Más allá de su lúcida iconografía, la retrospectiva de Cuarón también desestabiliza y te arranca un trozo de paz cuando los libros quedan en el piso porque el señor se llevó los libreros; o cuando Cleo vuela a los sótanos, en aquella hacienda desquiciada, para brindar al estilo que los de arriba ignoran; o cuando ella misma mira con amor benévolo los trazos marciales de un halcón desnudo; o cuando una por una son apagadas, por la última mano (la de Cleo), las luces de una casa que quedará a oscuras. O cuando Cleo y Pepe, el niño más pequeño, se acuestan sobre el tragaluz de vidrio grueso que llega hasta la azotea, porque juegan a estar muertos, mientras la cámara eleva poco a poco su mirada y enfoca un tendedero de ropa ajena, recién lavada, colgada y aún goteando, sostenida por unas pinzas de madera que ya casi han desaparecido.
“Roma” es lucha y es amor y es desesperanza y es sonrisa escondida y fuerza liberadora. Es memoria5. Es un triángulo infinito que provoca vínculos indisolubles. “Roma” es conductora de la muerte y alma de la vida. Es un lugar que tiembla. Roma es libertad, para Cleo y para Sofía, porque las salva de ellas mismas, de sus cadenas, aunque paradójicamente han de permanecer casi en el mismo lugar, pero solas. Quizá felices. “Roma” es la cinta fílmica de los olvidados de los setentas, de un modo de vida característico de esos años. Aunque “Roma”, podría ser mucho más que una época, un barrio, una familia, un país. “Roma” es la morada que habitamos, el terruño donde todo se origina, donde se sobrevive a golpes de lo que se es y también una azotea (un cielo) donde se sueña y se canta, a ritmo de un radio de baterías, mientras un avión pasa.
¡Gracias Cuarón!
Por Ana Luisa Martínez del Campo Rangel
1. Esqueleto que baila y muere, sin hilos, a las órdenes del vendedor.

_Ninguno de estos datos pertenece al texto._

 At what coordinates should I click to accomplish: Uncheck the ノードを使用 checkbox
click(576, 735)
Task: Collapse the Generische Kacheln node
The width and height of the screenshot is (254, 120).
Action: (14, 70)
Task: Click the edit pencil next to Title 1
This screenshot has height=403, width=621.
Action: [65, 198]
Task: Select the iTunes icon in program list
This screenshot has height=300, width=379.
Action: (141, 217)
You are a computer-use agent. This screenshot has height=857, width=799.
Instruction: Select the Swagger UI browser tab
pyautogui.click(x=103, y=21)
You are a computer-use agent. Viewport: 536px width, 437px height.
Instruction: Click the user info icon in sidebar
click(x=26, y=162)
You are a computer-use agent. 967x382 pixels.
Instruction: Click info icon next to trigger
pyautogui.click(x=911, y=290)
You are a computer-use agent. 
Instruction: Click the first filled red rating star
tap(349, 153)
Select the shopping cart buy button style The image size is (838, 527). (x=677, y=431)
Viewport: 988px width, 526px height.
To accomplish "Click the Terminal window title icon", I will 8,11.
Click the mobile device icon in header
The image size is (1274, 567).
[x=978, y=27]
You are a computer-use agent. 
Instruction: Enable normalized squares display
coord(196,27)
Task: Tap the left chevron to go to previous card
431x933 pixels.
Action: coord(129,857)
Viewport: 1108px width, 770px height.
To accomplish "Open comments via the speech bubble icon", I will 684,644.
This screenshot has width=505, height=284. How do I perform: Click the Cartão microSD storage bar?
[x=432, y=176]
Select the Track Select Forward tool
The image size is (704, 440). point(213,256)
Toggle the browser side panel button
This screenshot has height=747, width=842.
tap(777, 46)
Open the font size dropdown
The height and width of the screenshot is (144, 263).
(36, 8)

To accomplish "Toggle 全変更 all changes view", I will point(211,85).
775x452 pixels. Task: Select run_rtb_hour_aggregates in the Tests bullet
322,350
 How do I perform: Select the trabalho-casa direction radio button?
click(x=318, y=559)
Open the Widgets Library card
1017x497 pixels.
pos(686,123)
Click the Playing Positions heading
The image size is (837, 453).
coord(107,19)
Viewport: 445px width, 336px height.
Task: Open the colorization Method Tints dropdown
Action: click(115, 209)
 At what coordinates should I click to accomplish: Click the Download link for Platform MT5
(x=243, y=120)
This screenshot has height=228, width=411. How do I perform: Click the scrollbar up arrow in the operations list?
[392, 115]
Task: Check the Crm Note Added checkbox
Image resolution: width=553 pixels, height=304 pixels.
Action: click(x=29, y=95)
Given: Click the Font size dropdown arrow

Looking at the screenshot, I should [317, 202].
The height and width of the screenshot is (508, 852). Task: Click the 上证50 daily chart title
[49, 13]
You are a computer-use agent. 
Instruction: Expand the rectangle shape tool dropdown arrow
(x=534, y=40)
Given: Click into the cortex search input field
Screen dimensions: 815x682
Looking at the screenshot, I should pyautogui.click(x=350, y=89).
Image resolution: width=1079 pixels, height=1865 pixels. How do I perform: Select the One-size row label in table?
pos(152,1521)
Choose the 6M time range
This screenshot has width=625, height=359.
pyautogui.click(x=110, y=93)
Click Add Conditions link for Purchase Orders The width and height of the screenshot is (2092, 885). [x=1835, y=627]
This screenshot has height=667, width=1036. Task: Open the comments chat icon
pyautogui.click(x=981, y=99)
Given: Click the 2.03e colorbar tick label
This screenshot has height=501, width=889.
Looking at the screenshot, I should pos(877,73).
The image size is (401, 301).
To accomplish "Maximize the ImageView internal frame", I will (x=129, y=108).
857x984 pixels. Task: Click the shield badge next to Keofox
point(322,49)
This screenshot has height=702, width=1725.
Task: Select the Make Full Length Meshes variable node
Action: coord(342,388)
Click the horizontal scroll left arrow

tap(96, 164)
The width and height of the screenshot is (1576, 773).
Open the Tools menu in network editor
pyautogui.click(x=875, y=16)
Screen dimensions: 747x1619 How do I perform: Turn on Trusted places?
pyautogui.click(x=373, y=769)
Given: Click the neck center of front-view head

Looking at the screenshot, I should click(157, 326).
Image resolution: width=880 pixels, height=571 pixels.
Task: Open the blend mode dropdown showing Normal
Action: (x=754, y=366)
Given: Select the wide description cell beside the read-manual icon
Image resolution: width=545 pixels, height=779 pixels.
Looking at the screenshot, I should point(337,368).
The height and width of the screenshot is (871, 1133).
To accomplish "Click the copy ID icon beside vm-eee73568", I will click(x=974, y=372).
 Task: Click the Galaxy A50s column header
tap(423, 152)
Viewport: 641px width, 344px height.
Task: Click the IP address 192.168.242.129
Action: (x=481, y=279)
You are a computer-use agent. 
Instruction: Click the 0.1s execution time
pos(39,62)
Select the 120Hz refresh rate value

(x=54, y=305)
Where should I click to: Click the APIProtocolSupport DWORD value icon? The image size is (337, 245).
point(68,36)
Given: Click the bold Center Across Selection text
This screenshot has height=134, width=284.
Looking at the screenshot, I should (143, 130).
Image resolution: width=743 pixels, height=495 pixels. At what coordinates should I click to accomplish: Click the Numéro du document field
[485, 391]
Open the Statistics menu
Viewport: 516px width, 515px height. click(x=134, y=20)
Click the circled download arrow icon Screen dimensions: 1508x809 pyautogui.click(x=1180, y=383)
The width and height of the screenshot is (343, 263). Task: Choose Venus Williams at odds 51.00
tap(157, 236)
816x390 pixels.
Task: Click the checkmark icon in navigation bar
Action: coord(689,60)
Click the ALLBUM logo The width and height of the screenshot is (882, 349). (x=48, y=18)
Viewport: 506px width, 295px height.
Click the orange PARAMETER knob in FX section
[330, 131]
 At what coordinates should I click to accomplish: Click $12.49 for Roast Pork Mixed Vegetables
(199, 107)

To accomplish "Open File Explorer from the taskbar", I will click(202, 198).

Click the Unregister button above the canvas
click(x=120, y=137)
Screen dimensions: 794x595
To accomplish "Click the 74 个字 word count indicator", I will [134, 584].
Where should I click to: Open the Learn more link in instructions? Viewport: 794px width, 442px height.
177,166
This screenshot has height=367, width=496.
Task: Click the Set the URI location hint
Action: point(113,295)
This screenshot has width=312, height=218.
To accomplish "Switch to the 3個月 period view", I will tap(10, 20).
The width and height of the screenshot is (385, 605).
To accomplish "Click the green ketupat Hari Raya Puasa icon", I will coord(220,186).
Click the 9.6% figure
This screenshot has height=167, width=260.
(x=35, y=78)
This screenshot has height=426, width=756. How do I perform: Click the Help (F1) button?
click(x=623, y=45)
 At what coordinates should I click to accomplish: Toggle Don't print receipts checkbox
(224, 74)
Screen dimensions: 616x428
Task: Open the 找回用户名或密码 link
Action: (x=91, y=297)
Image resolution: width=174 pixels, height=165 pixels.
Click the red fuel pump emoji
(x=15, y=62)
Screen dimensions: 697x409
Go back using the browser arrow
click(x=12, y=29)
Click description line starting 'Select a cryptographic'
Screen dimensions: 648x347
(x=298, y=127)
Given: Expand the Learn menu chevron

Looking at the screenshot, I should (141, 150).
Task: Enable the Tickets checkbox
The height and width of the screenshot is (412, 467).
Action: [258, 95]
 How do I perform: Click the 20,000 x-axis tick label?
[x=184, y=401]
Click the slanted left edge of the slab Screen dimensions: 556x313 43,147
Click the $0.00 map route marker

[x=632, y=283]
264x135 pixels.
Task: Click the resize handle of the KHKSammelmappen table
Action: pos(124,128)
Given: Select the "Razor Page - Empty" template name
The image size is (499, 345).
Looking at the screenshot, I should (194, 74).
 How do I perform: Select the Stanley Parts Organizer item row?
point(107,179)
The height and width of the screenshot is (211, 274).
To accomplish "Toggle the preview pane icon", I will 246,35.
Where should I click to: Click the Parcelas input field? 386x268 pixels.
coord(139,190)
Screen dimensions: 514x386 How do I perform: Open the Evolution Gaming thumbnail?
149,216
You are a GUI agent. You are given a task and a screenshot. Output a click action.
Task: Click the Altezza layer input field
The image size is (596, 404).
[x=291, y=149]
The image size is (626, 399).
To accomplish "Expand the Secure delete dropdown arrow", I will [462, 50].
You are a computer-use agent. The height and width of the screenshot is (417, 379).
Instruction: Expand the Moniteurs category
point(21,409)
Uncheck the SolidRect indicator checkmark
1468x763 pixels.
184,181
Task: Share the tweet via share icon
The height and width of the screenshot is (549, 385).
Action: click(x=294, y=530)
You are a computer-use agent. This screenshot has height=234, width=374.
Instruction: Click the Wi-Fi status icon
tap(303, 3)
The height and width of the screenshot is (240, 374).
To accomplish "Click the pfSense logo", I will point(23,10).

2. Jorge Luis Borges, La Lluvia en Obra poética, EMECE: Colombia, 1998.
3. Hoy trabajadora doméstica.
4. Entrevista a Alfonso Cuarón, 23.11.2018: https://expansion.mx/tendencias/2018/11/23/alfonso-cuaron-explica-por-que-roma-se-grabo-en-blanco-y-negro
5. L. P. Hartley, The Go-Between, “The past is a foreign country; they do things differently there.”, epígrafe de Las batallas en el desierto, José Emilio Pacheco, Ediciones Era: México, 2011.